The development of the invention with respect to the closest prior art thus consists in the fact that the formation of a printed product stack and the components thereof is carried out by production-related job-accompanying data, which firstly specify a specific sequence of the individual printed products formed by the stack, and secondly control the layout of the individual printed products having the same or different thicknesses and/or formats and/or having the same or individual contents, and in the fact that the individual printed products are provided with additional information, which provide information about completeness and/or required repairs.
By means of the process, all subproducts are clearly tracked and processed to form larger subproducts or ultimately made into final products. The state of every entity is known at all times. A poor signature thus leads to a poor book block in the transformation, which in turn can lead to a poor or incomplete package. In addition to the information about the quality of a product or subproduct, the product tracking can also contain information about the package formation or additional logistical actions.
Tracking the status of the printed product is closely linked to possible repair scenarios which are to be provided according to requirements. The following approaches can be provided:
1) Combining the repair copies in a separate job, product at the end of the current job or at a separate repair time.
2) Prompt feedback and feeding back into the printing process. Manual or automatic insertion of the repair copies into the defective product stream or packages.
3) Prompt report to a repair printer close to the repair location. Manual or automatic insertion of the repair copies into the defective product stream or packages.
4) A defective or deficient printed product is subsequently produced and subsequently delivered directly to the printed-product-related defective point in the processing station via at least one independent supply line, for example according to EP2749419 A1, wherein this document forms an integral part of the present description.
5) A specific repair method for example according to EP2457859 A1, wherein this document forms an integral part of the present description.
All of the scenarios presented can be supported by specific “maintenance and repair positions”. Thus, after the package-forming unit, for example incomplete or defective packages could be driven to parked positions by means of switch systems. Applying cover sheets with information about the state and the exact defect thus makes the operator's work easier.
Instead of cover sheets, it is of course also possible to visually mark the products or subproducts by means of applied colour markings and/or enclosed marker slips. In addition to the simply good/bad information, very precise messages about the precise position of the incomplete product in the stack can be given by means of these systems.
FIG. 1 is the schematic view of a production process. The process is divided up into three regions: pre-press A, printing B and processing C.

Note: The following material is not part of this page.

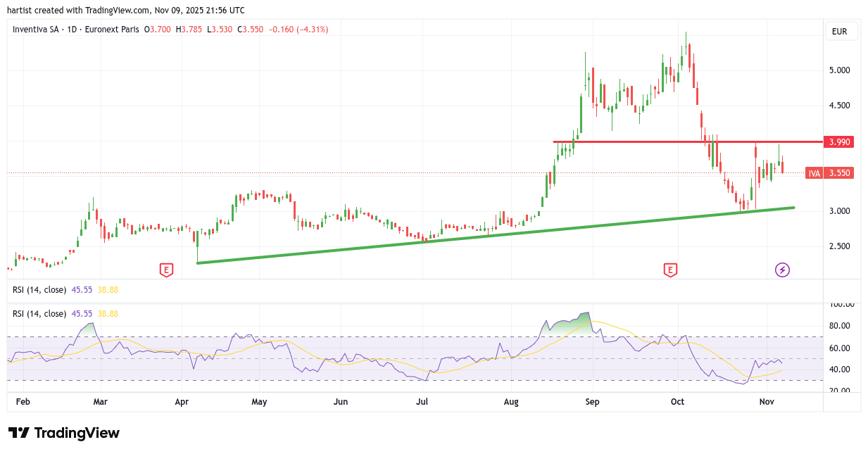Open the EUR currency selector
Screen dimensions: 868x454
839,32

The printed products 30 a produced by means of a digital printing machine 2, which are created on the basis of the production process shown here, arrive, after the stacking 4 thereof, which takes place in a processing machine, as packages at an perfect binder 5 and/or at a saddle stitcher 8, in which the processing into books, book blocks and booklets takes place. In all cases, the starting point is a stack 4 formed by a gathering machine, which stack consists of print sheets and/or signatures and/or individual sheets and is formed or compiled according to particular criteria with respect to the quality of the final products of the print job. Any processing of the printed products after the stack formation can of course be carried out individually by means of appropriate branches. Auxiliary gluing ensures that the stack maintains a physical consistency.

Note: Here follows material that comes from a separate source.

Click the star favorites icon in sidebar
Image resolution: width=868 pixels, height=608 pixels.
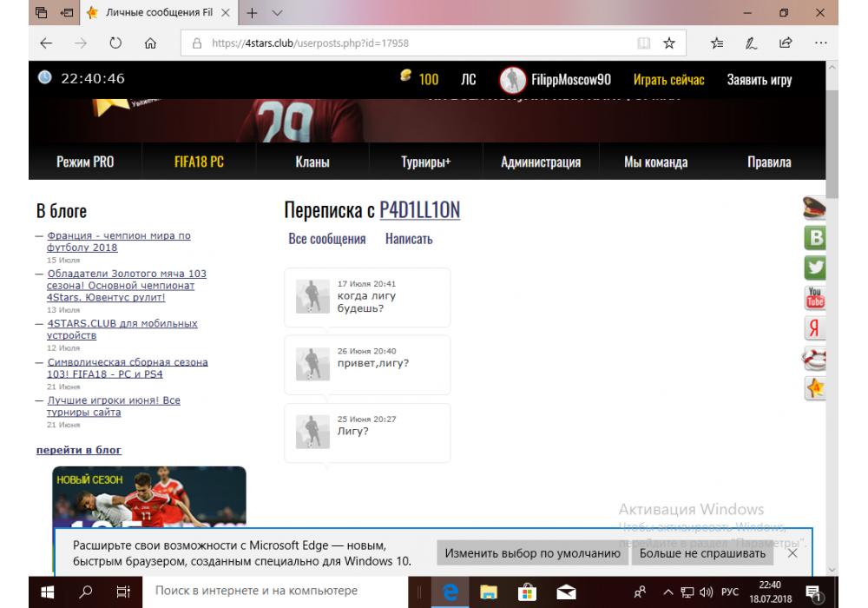coord(815,388)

The physical manufacturing process begins with establishing a printing substrate web 1, which originates from a feeding device which is arranged upstream. The subsequent digital printing machine 2 is thus fed continuously. Downstream of the digital printing machine 2, the substrate web 1, which is preferably printed on both sides, is supplied to a processing machine 3, in which the signatures/print sheets are produced by means of a plurality of processing steps to form the stack. A processing machine 3 of this type essentially consists, according to requirements, of transverse folding and/or longitudinal folding means of cutting units. In this context, it can readily be provided that firstly a plurality of partial stacks can be formed side-by-side, which are then transferred to a main stack which is compiled according to particular criteria, as is symbolised in FIG. 1, position 4.

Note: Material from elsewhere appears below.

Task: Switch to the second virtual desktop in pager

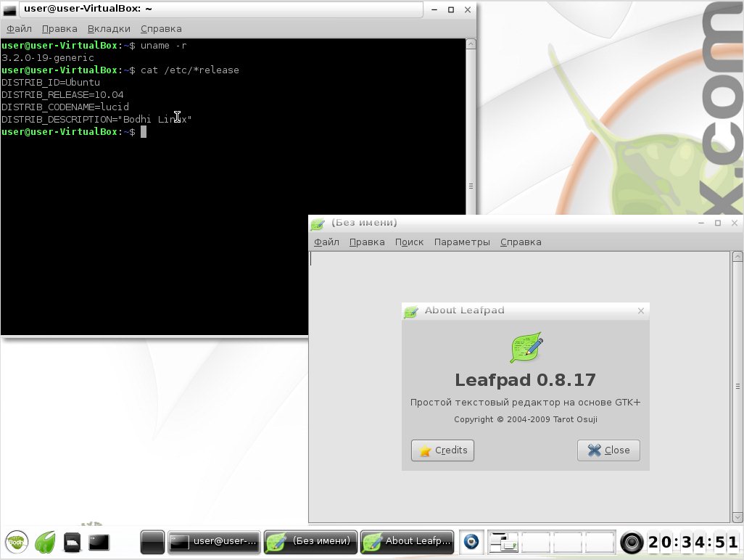Action: [537, 542]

If the production is firstly based on partial stacks, then a first embodiment consists in one or more folds firstly being carried out over the entire width of the printed paper web. Subsequently, after a fold/folds has/have been carried out, the individual print sheets are cut to a particular width in the longitudinal direction of the paper web and then each supplied to a particular stack as signatures. Thus, if the width of the printed paper web is divided up for example into four longitudinal webs, then four partial stacks arranged in parallel are also provided.
However, it is also possible to cut the underlying longitudinal webs before folds are carried out, i.e. the folding takes place in this case transversely to the cuts already carried out in the longitudinal direction of the printed paper web, so that there is a number of coordinate signatures corresponding to the number of partial webs created previously.
If double or multiple folding is taken as a basis, then signatures of four or eight double-sided printed pages are produced in each case. Regardless, the cuts in the longitudinal direction of the printed paper web can also be carried out in this case before or after the folds, similarly to the above explanations in the case of a single fold.
A specific sequence of the signatures and/or of individual sheets within the stack 4 forms the basis for the subsequent formation of individual printed products, and this is irrespective of whether the stack 4 is produced originally or by merging various partial stacks.
This essentially means that the printed products which are present in the stack in a “dormant” state, whether they are books, book blocks or booklets, have the same quantitative composition and sequence after processing as the products already forming the basis of the (main) stack.
In this context, according to stack 4, the individual printed products are denoted by 30 a, 30 b . . . 30 n. The processing of the individual printed products takes place individually in the perfect binder 5, whereas the header, footer and front-trim cutting of the printed product, for example in a three-knife trimmer 6, is carried out individually or via a package formation, which is advantageously formed in the case of relatively thin booklets.
The (main) stack can thus have a specific sequence of print sheets, signatures and/or individual sheets, which, when the stack is broken up, lead to printed products having the same or different thicknesses, having the same or different formats, having the same or different sizes. The stack is thus equipped with corresponding auxiliary means which provide a mechanical and/or electronic delimitation between the individual printed products.
In this context, it is also possible to provide the individual signatures and sheets with control codes which allow the related components of the stack to be separated and joined.
However, if a separation of the individual printed products can already be carried out after the stack, the subsequent processing, for example in an perfect binder 5 or a saddle stitcher 8, can be carried out sequentially, i.e. the packaging device 7 of the individual printed products then maintains the sequence which has already been taken as a basis in the stack in terms of content, i.e. there is congruence between the original stack 4 and the downstream package formation 7 of the individual printed products with respect to the qualitative and quantitative sequence.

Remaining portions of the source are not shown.